> **WHAT YOU WILL DO**:
Only the lines from the one that contains "Task: Click the fetch_markdown tool name" through the end of the entries, both included, should be transcribed, exactly and without pictures.

※ ※ ※

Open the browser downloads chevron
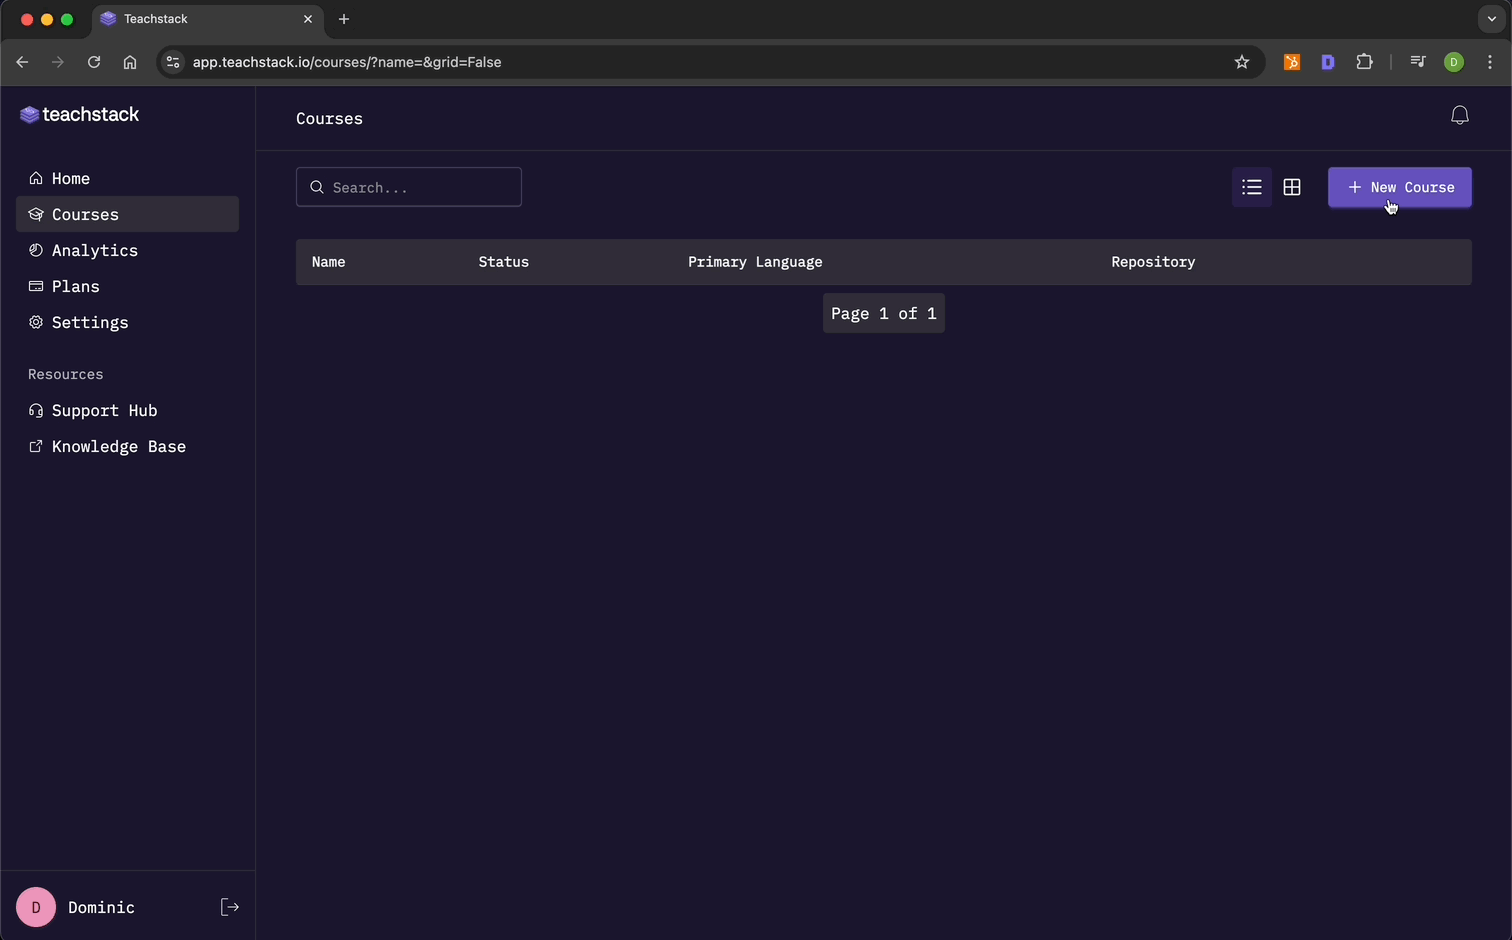 pos(1491,19)
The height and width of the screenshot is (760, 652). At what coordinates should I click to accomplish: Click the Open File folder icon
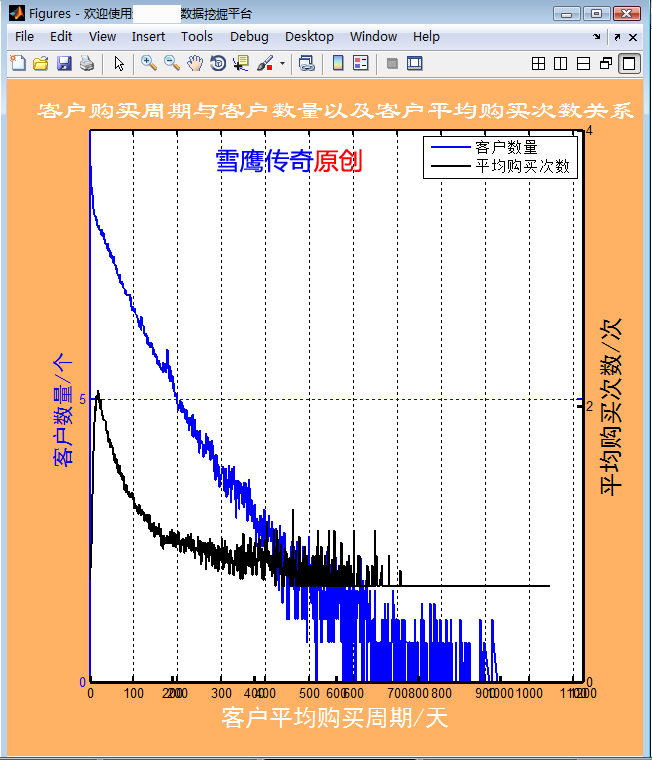tap(40, 64)
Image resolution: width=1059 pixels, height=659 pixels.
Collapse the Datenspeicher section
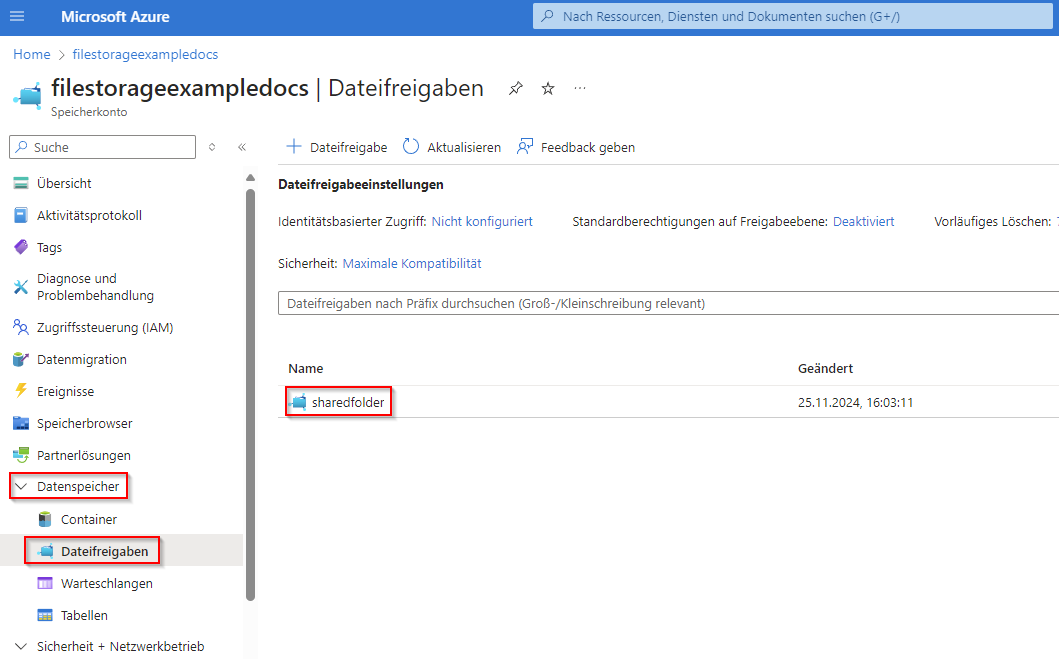tap(20, 487)
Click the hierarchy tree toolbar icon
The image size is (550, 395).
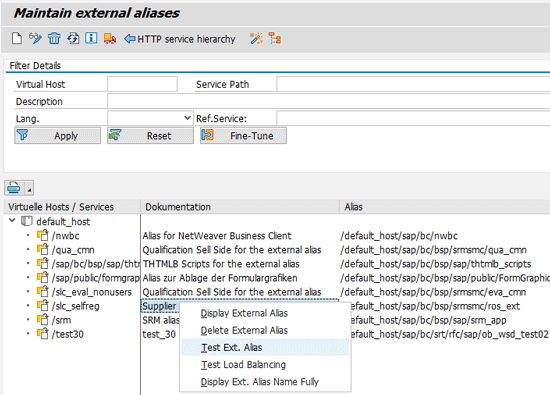coord(275,38)
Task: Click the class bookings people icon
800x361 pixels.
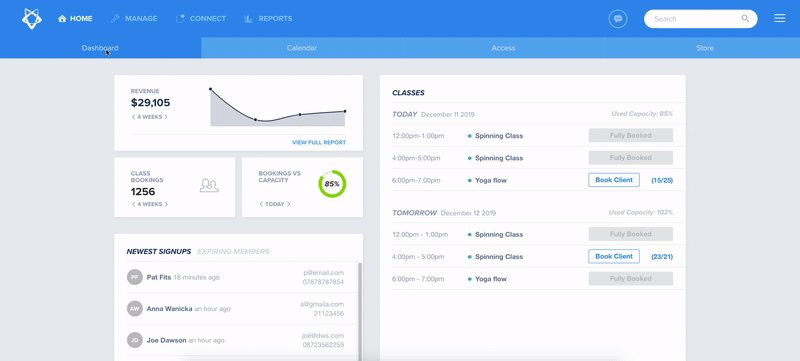Action: click(209, 185)
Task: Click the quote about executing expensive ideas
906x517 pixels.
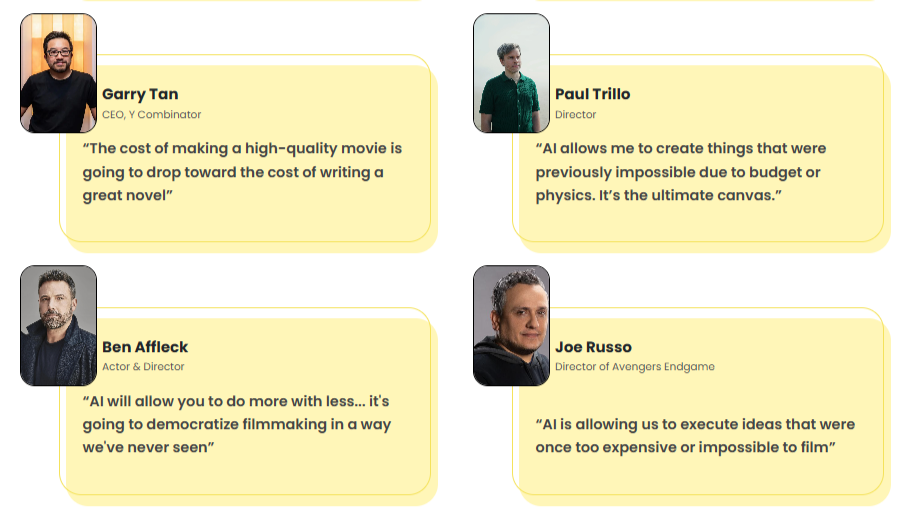Action: point(695,435)
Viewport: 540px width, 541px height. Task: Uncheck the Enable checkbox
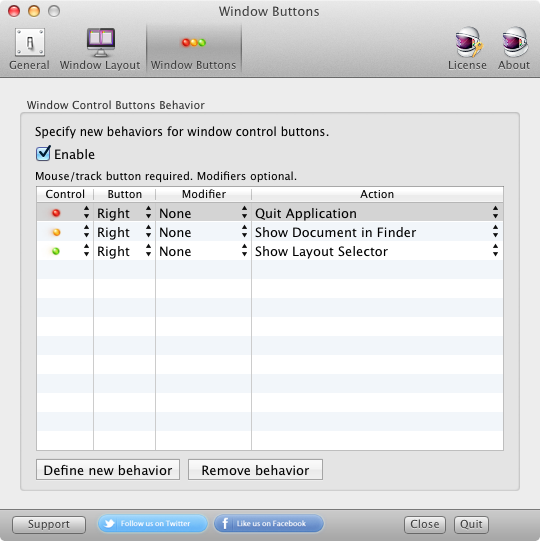point(43,154)

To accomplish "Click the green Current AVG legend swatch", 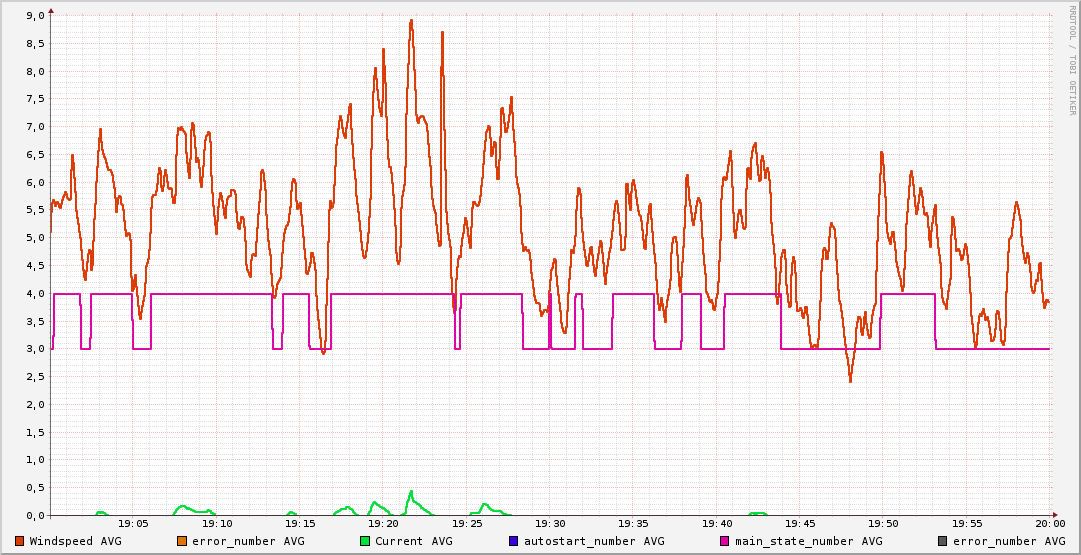I will pyautogui.click(x=365, y=541).
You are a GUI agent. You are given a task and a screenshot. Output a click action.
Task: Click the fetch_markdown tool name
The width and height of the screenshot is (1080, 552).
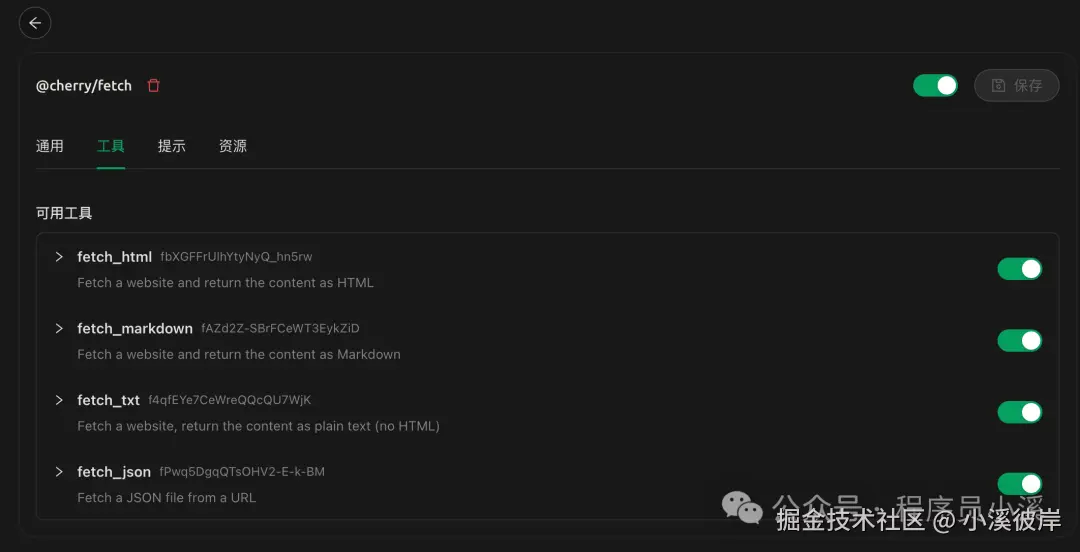135,329
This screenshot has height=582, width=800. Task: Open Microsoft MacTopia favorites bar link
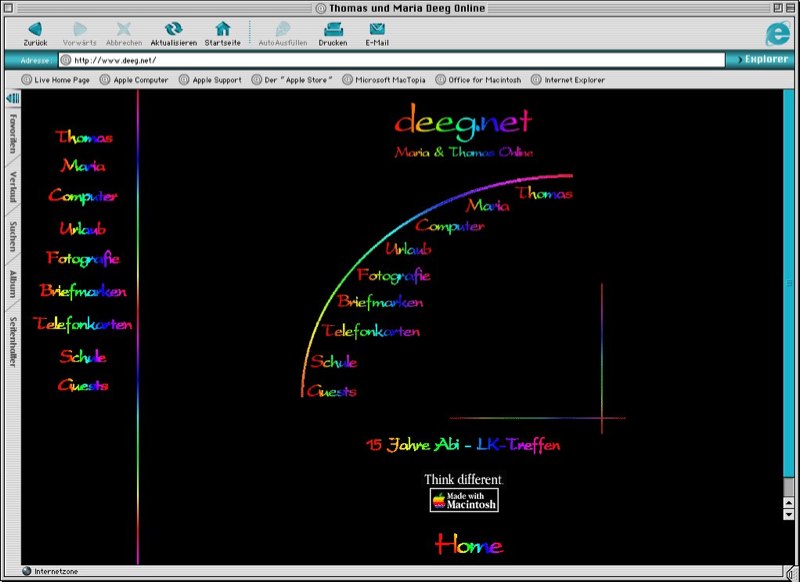[391, 80]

※ ※ ※

> **TASK ANSWER**:
Task: Click the fetch_markdown tool name
The width and height of the screenshot is (1080, 552).
135,329
This screenshot has height=582, width=800. Task: Open Microsoft MacTopia favorites bar link
[391, 80]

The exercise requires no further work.